Capt Mits Fukuda, 11/02/1943

2457 N. 49th St.
Milwaukee Co, Wis
Nov 2 1943 (date should be 1944 as Jack Johnson, whom Fukuda writes about in the second paragraph, was killed in January 1944.)

Dear Col,

Received your letter through Major Lovell concerning circumstances of Jack’s death. I am now in Milwaukee on TD and will be reporting to Ft. Sheridan on the 5th. Had a wonderful time with my family and friends and hate like hell to go back up front. Hope you are settled once again in civilian life and living like a human being.
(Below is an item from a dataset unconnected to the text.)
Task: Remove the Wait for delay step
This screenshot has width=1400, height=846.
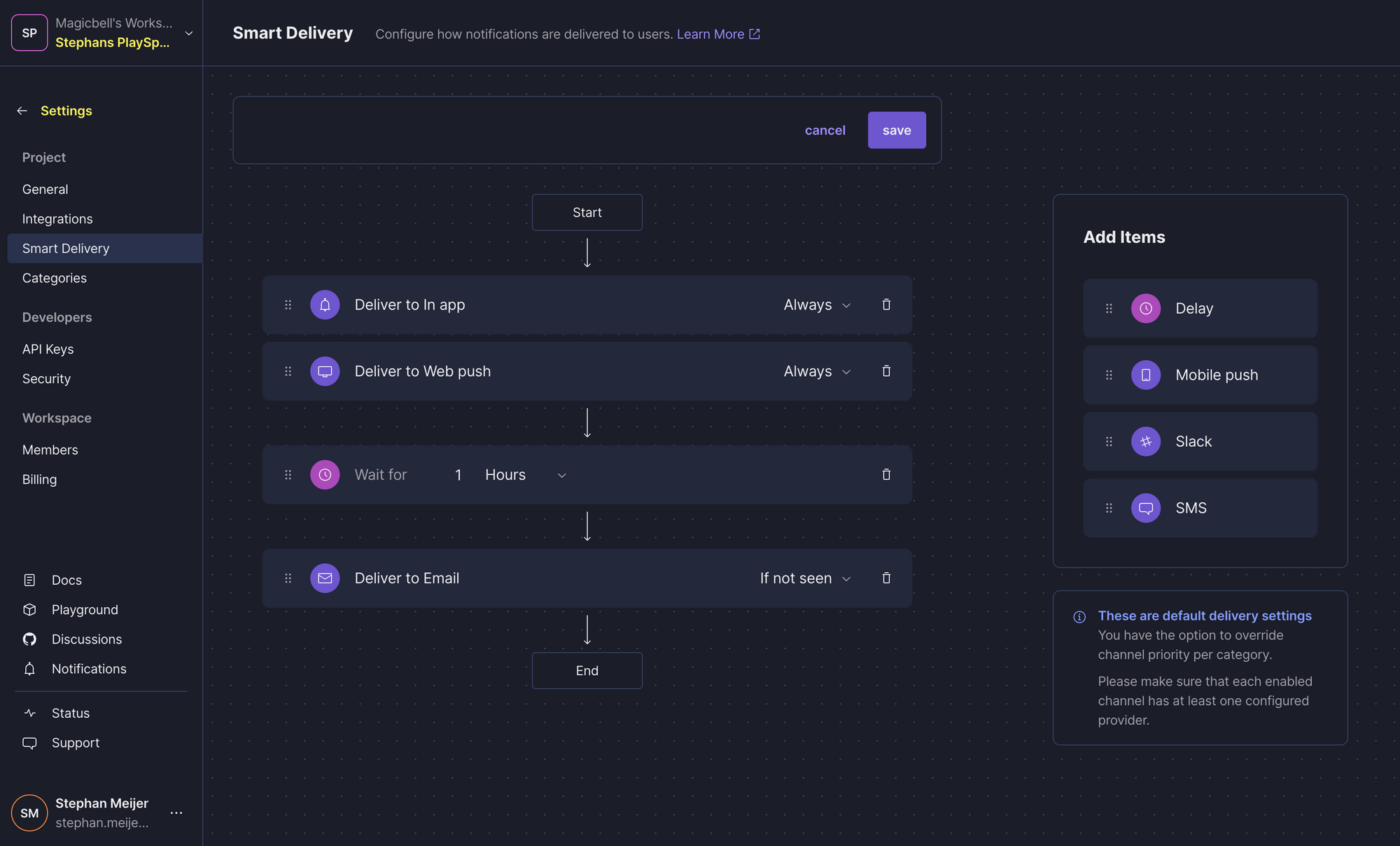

I don’t know how much of story has been related to you but I will work on the assumption that you haven’t heard too much about Jack. I may have my dates crossed up but you can make necessary changes. On Jan 24 we moved down into the flats for our initial attack on the right of Cassino, with Baker holding the LD, Charlie on the left and Able on the right. Agnus and his outfit was on our left. We crossed the LD at midnight with our own artillery falling all over us. Had to cross an open stretch of about 400 yards, completely flooded, and every tree and house chopped to the very ground. Across this open field was the river and then a road on the other side of the river with the hills starting from the road. The river wall was at least 12 ft high on one side and in order to get across the wall we needed ladders. Richard found a break in the wall in his sector through which he had his men go through. Everything was quiet until we got about halfway through knee deep mud, sometimes waist-deep. My scouts found a mine field through which we had to go in order to get to the river. Shimogaki crawled up and cleared a path for us. During this interval Jerry started firing his MG’s and throwing light mortars right down on us. We couldn’t dig in in that mud and all we could do was stay flat on our belly. I went forward with Miyake and climbed the wall and found that it was almost impossible to get the men over the wall, down into the river, across and into the hill by morning, so I called back and told Clough that the best thing to do was to get back under cover and try again. I hated to be caught in the flat, in the mud, in daylight. There was also a double apron fence on the other side of the river with mines that we had to cut through.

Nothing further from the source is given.